A Financial Expert Perspective

Motley Fool  contributor, Bob Ciura, recently recommended BUY MSFT, focusing on the company’s strength as a fantastic dividend stock. Ciura argued, “If you’re on the hunt for a dividend-paying stock with tons of cash on the balance sheet and the ability to rack up boatloads of free cash flow to support its dividend, look no further than Microsoft. Because the company’s services generate fat margins without requiring huge capital expenditures, Microsoft almost has more cash than it knows what to do with.”

Looking at the company’s last quarter, Ciura noted, “Microsoft recently wrapped up its fiscal third quarter, in which it collected $5.6 billion in profits. Turning to its statement of cash flows reveals the company’s hugely successful operations. Over the first nine months of the fiscal year, Microsoft has already generated more than $18.5 billion in free cash flow.”

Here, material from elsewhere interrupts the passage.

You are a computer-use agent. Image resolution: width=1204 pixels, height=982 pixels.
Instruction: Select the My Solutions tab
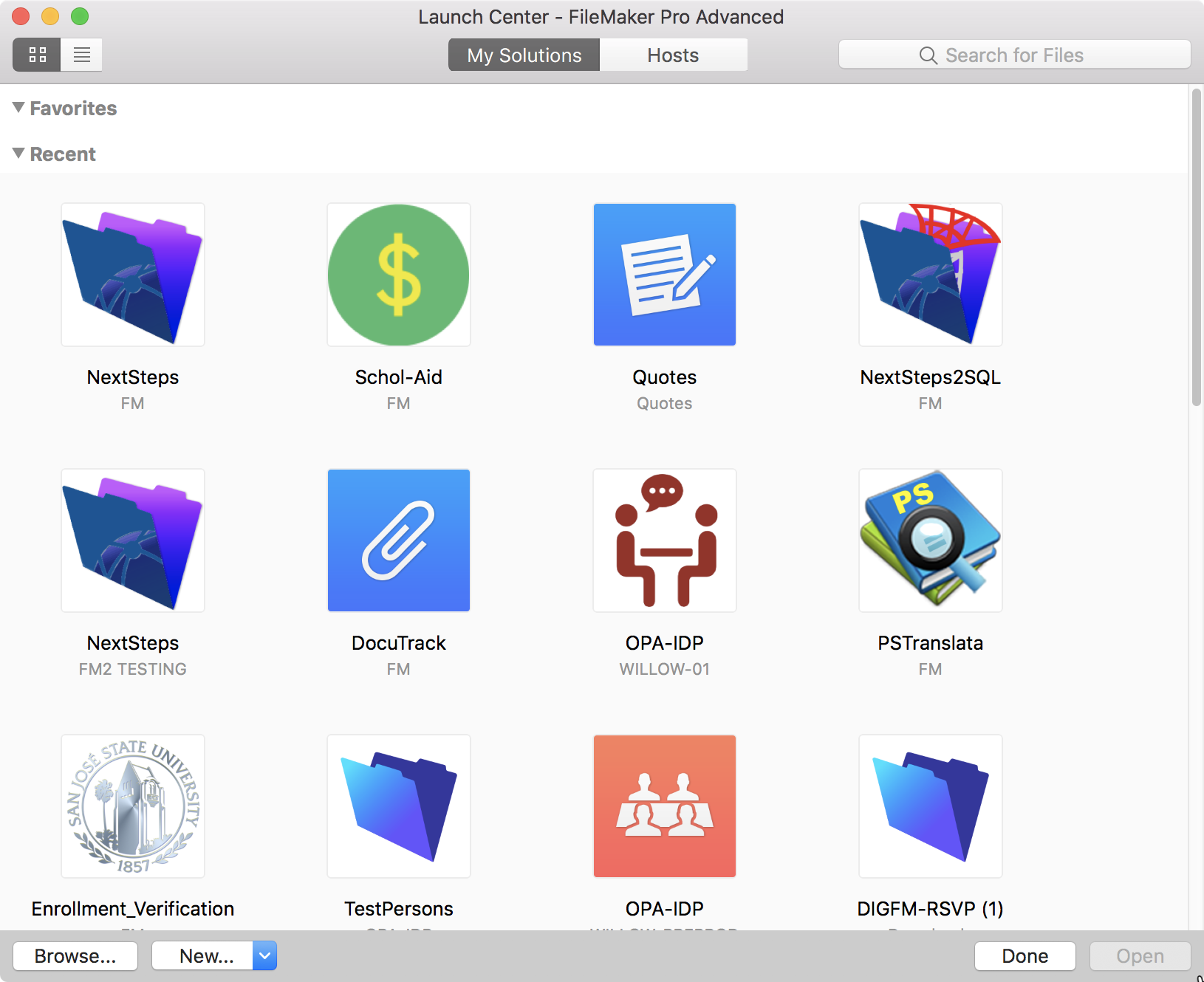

Bob Ciura’s Past Recommendations

Ciura’s latest recommendation to BUY Microsoft Corporation (NASDAQ:MSFT) is actually his first. However, he has successful recommended other technology companies, earning a +4.4% average return per recommendation and a 74% success rate of recommendations.

Ciura recently recommended BUY Apple (AAPL) on May 1. Even though the company is taking on debt, Ciura thinks that Apple Inc. (NASDAQ:AAPL) is still the right move. He argues, “It became clear that the market wasn’t going to give Apple a premium valuation for its cash pile since that cash was earning almost nothing for shareholders. By issuing extremely low-cost debt to fund its dividend increases and share buybacks, Apple Inc. (NASDAQ:AAPL) is providing an instant return to shareholders. That’s why you shouldn’t be at all concerned about Apple’s bond sales.” Ciura has recommended Apple twice and has earned an average return of +4.9% on the stock.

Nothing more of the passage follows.